ClickTale also comes with conversion tools like form analytics and conversion funnels along with several site efficiency tools like JS errors reports, a page console, and a bounce rate report. Now, ClickTale is targeted to the enterprise-level set so it’s not the right solution for everyone. Still, it’s worth mentioning for its ease of integration and robust toolset.
SessionCam offers all the things you’d expect from a traditional heatmap service with the addition of user tracking. User tracking allows you to see precisely where a visitor moved his or her cursor while on your site. This can tell you a lot, like what they thought about clicking but didn’t and where their focus rested while reading.
This service creates a report for each site visitor and you can replay their actions. This gives you a play by play of how a user interacted with your site. It can also show you problems users had with links or if they clicked the wrong place. It’s really valuable for troubleshooting that way.
Best of all, it comes with a WordPress plugin for easily integrating SessionCam into your site. A free trial is available that allows you to test out the service’s features. After that, there are small website plans that can be paid monthly and enterprise-level plans, though you’ll need to request a quote from the company for both.

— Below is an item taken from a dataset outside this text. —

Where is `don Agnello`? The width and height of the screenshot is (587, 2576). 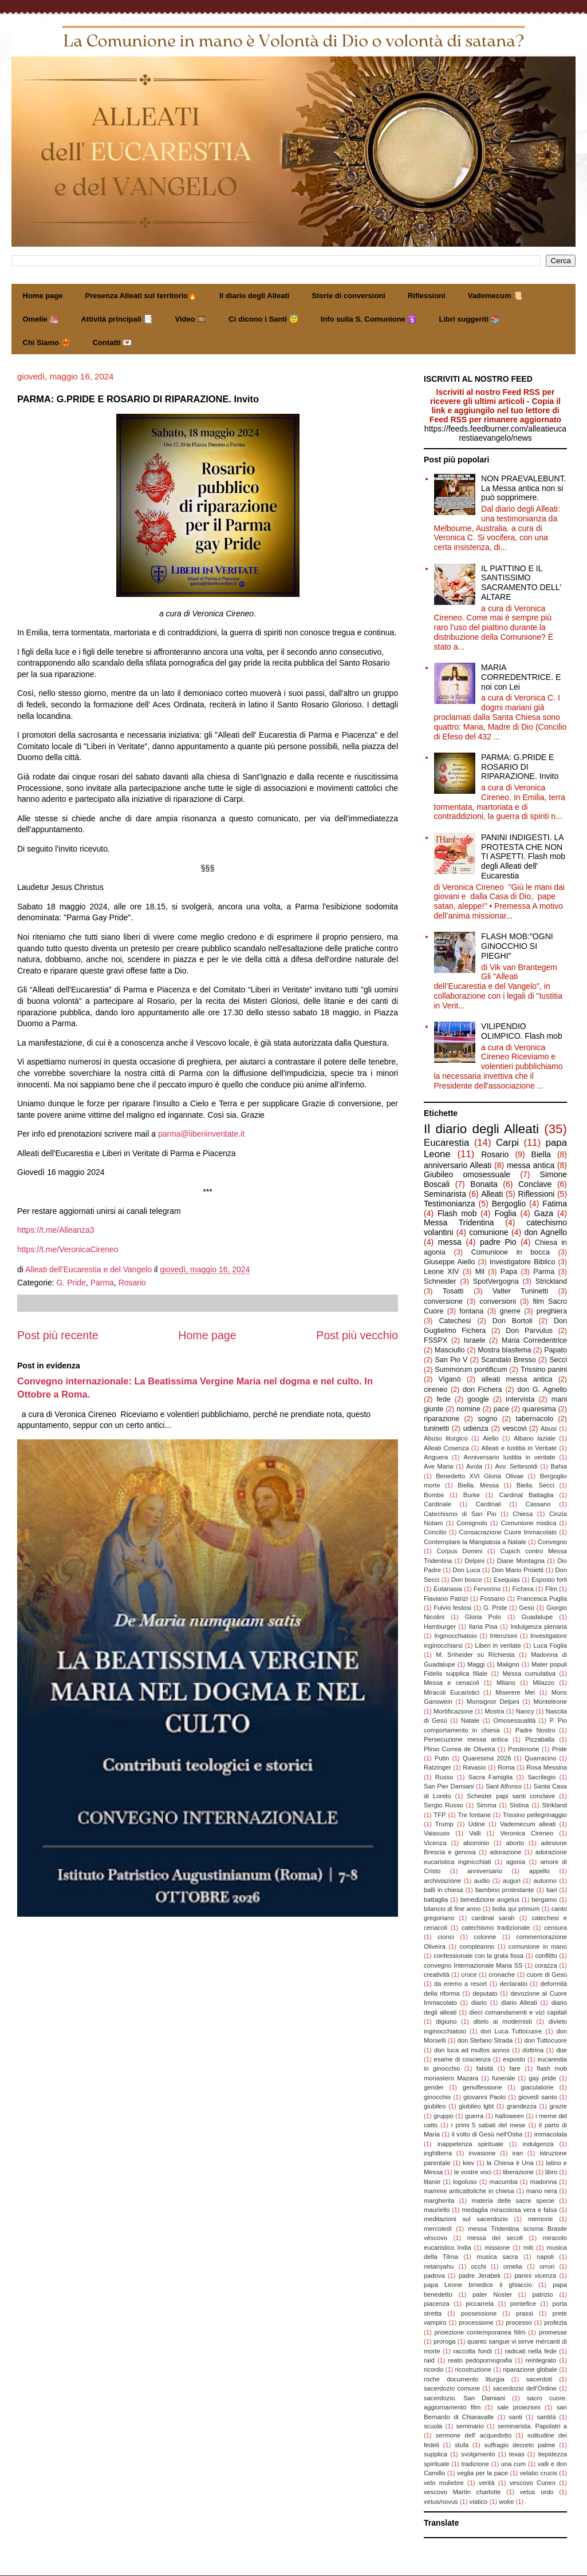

Inspectlet is another heatmap service that allows you to playback everything a site visitor does while on your site. The session recording feature lets you watch what each person does while navigating through your content. You can playback their time on your site over and over again, watching each mouse movement and click, each keystroke, and scroll.
This sort of info is invaluable for improving your conversion rate. It also comes with filtering features that enable you to narrow down which users you observe. It comes with a funnel analysis tool, a conversion funnels tool, and the ability to tag sessions and users. This means you can identify individual users based on this tag (anonymously, of course) so you can use their info later for case studies and further evaluation. The heatmaps included here measure several things including eye movement, clicks, and scroll activity.
There are several plans available. The Free plan costs nothing and offers 100 recorded sessions on one website per month with numerous features to test out. The first paid plan is called Micro and offers 5,000 sessions for one site per month. The pricing scales up from there, offering more sessions, on more sites, with more features until you hit the Accelerate plan, which offers 125,000 sessions on 20 sites per month. Enterprise plans are also available.
The last heatmap tool I’ll talk about here is called HeatMap.Ca. It offers a dashboard tool that isn’t integrated into WordPress, unfortunately, but it is incredibly feature-rich so it might be worth that minor inconvenience to your workflow. With it, you can view click and tap data, playback visitor sessions, view heatmap reports, and more.
It also includes robust filtering tools so you can see precisely the data you want, no more, no less. It includes filters for monthly, weekly, and daily visits, geography, the day of the week, a specific HTML element, a type of mobile device, one page or multi-site funnels, mobile and desktop, dynamic content, click paths, bounce rates, real time view, and more.
There is a free trial that lets you create a heat map for one page with every single feature. The Plus plan costs $9 per month and lets you test up to 10 pages. Then there’s the Premium plan, which costs $22 per month and allows for up to 100 pages.
Heat maps turn a mountain of data into a visual you can interpret at a glance. And while there are more heat map tools out there, this should give you plenty of information to get started with integrating this incredibly useful feature into your websites.